Can the energy transition cause the death of the French fishing industry? This is what professionals in the sector fear after the presentation this Friday of the energy transition plan by the Secretary of State for the Sea, Hervé Berville. Announcements that are not up to the representatives of the sector present and who have decided to leave the room. For fishermen, who were waiting for a quick response to the "cataclysm" experienced by the sector because of the cost of fuel, it is "disappointment" and fear that obscures the future of the sector.

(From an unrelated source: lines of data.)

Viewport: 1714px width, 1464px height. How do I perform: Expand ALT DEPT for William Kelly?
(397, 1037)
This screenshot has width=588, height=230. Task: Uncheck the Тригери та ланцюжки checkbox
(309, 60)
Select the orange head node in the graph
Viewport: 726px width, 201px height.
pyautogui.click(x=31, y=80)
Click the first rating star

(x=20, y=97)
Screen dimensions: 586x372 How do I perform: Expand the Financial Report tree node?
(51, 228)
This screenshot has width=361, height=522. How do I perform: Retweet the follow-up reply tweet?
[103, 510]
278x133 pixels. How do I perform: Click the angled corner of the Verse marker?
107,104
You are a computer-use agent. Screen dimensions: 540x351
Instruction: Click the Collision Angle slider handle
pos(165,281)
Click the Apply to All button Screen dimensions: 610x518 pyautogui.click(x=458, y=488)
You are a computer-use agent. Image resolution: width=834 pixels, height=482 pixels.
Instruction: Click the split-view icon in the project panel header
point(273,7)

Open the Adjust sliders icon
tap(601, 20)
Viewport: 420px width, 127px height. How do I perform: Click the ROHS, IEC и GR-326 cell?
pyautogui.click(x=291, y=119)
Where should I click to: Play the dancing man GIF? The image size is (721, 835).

"We are going straight into the wall"

"I can't imagine La Turballe without fishermen", yet this is what could happen, especially after the announcement of the end of the boost on diesel. In this small town in Loire-Atlantique, one in five inhabitants lives from the sea, a city that will have to transform its economy to survive without any guarantee of success: "In Piriac-sur-Mer, there have been up to a hundred boats, today it is a tourist town, but tourism does not give food" confides the deputy for maritime affairs, Didier Marion.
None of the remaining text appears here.